(Screenshot grounding data)
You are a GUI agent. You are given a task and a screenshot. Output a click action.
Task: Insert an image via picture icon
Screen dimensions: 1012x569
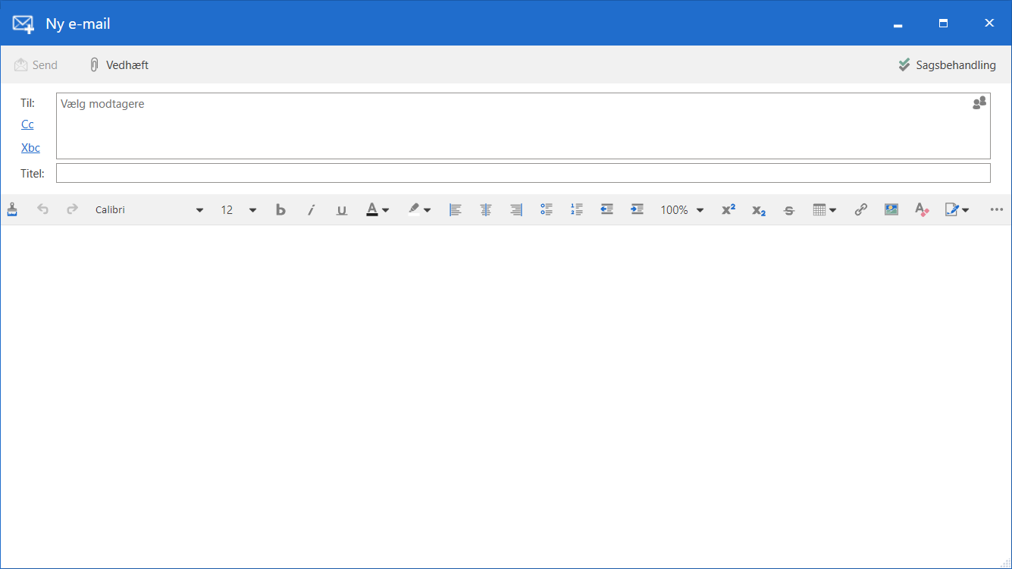point(891,210)
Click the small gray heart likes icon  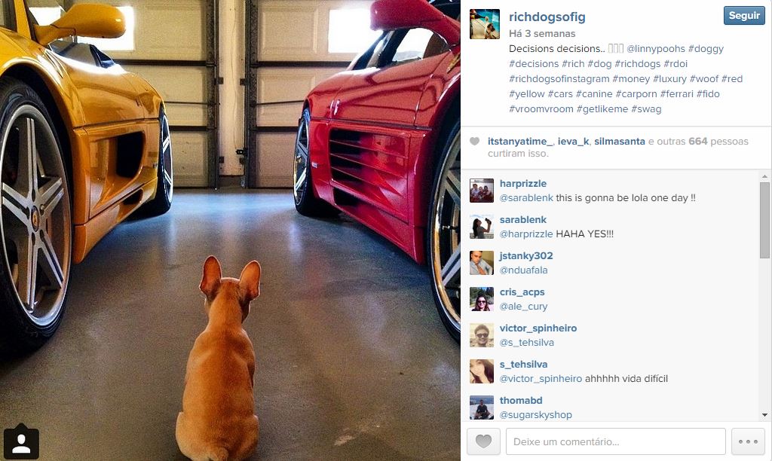(475, 142)
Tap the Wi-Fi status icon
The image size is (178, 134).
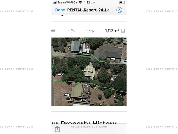[80, 2]
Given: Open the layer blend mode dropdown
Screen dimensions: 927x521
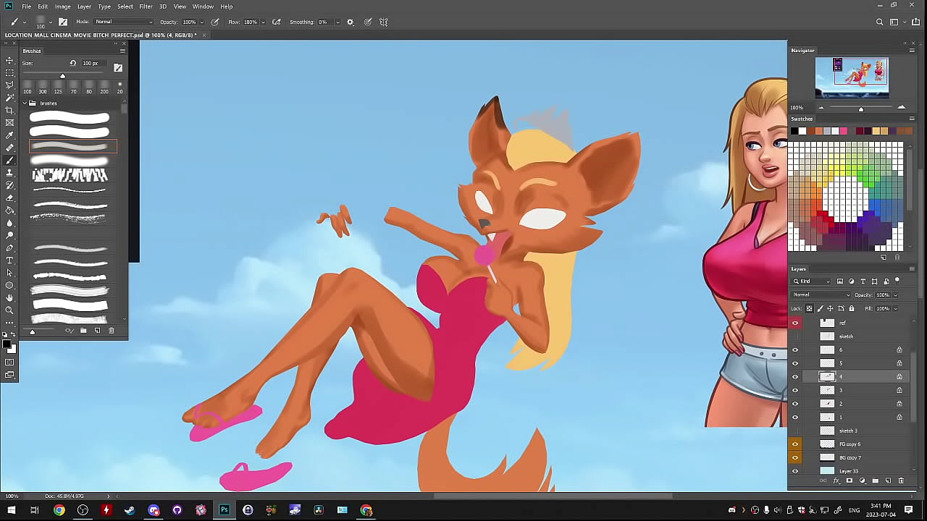Looking at the screenshot, I should (x=821, y=295).
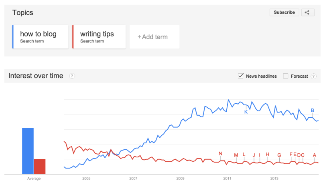This screenshot has width=321, height=185.
Task: Click news headline marker G on red line
Action: [x=279, y=155]
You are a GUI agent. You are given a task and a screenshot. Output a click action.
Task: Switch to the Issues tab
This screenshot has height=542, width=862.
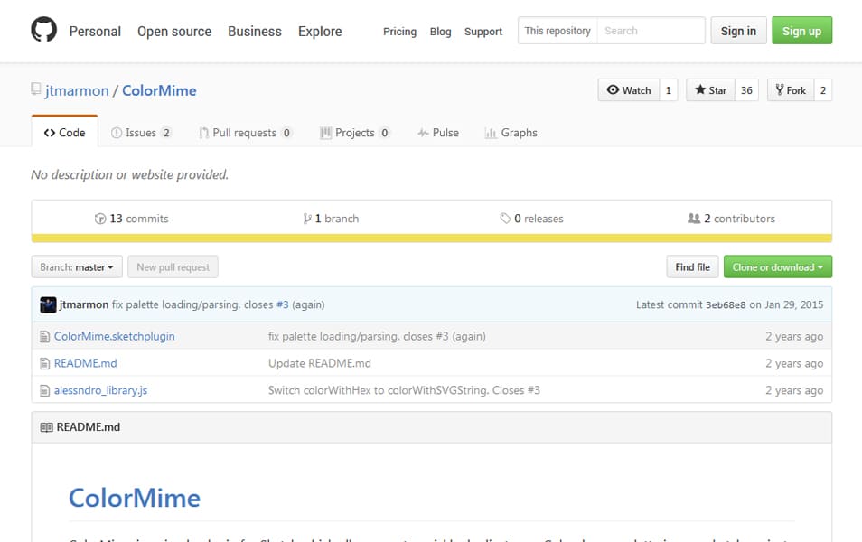coord(140,133)
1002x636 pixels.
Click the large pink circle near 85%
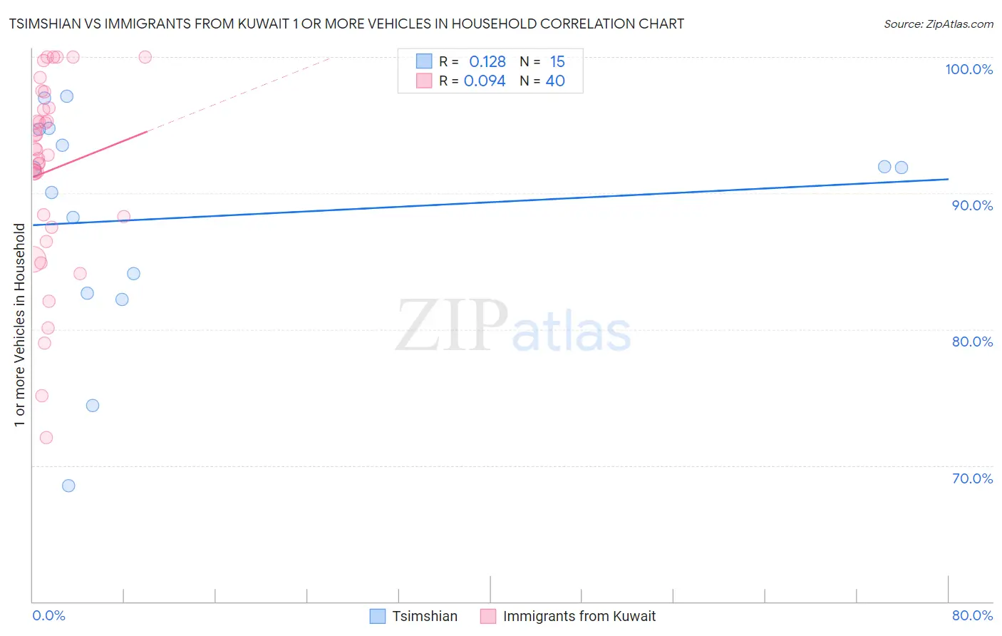[x=33, y=260]
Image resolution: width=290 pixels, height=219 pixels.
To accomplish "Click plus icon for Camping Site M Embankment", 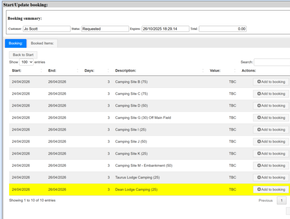I will (259, 166).
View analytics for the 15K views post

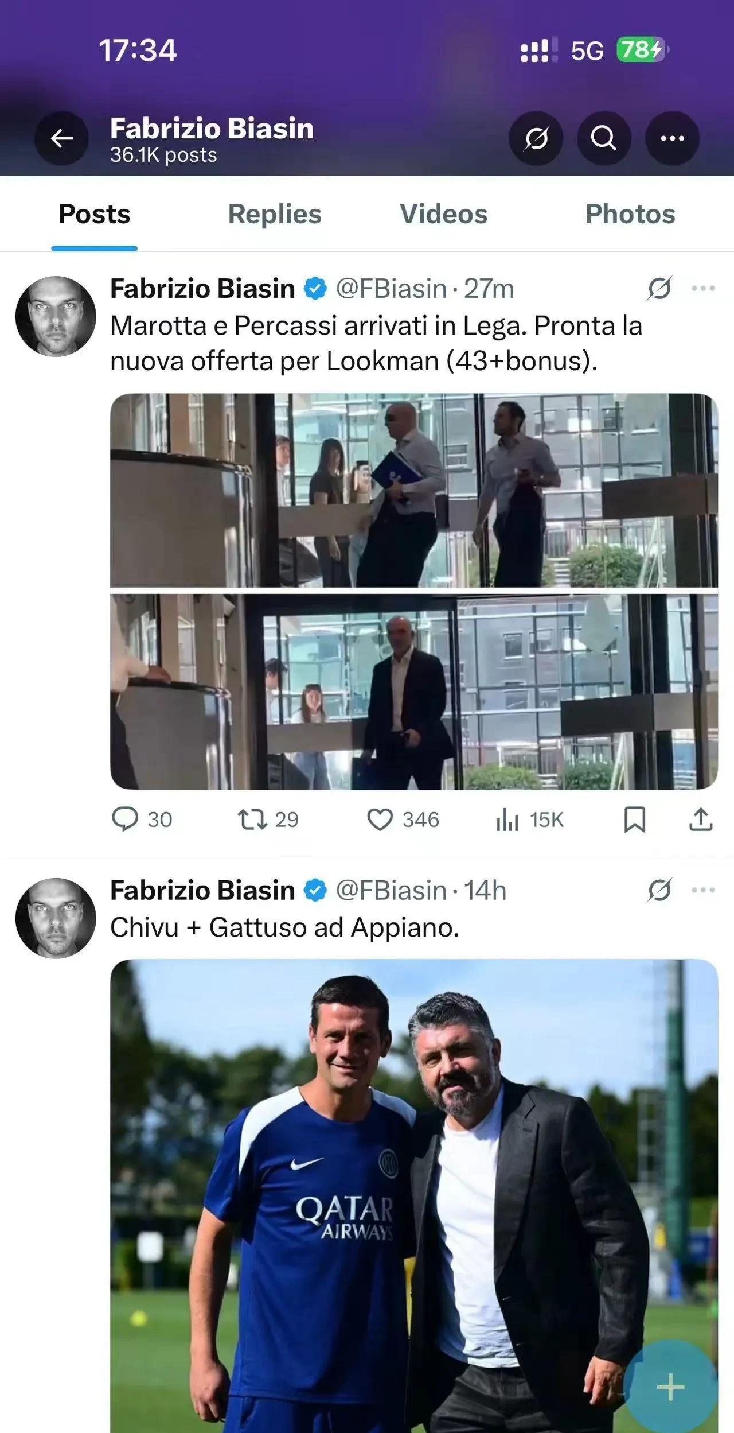point(507,820)
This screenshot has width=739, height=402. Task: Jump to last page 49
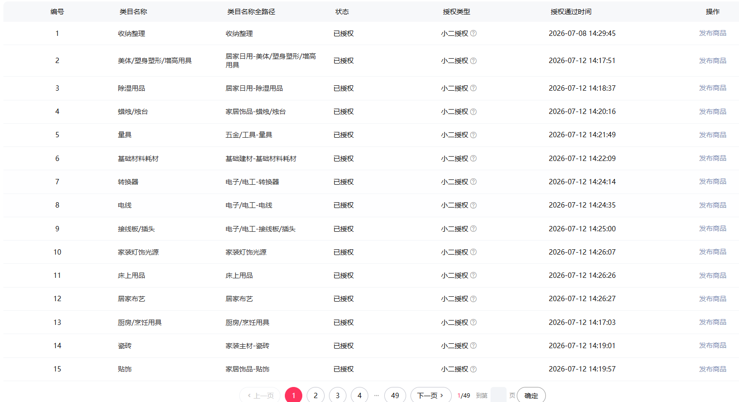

■ **WORK TASK**:
In the records above, locate each line with the word "pixels". Copy all such lines.

■ **ANSWER BELOW**:
1002x636 pixels.
Image resolution: width=290 pixels, height=219 pixels.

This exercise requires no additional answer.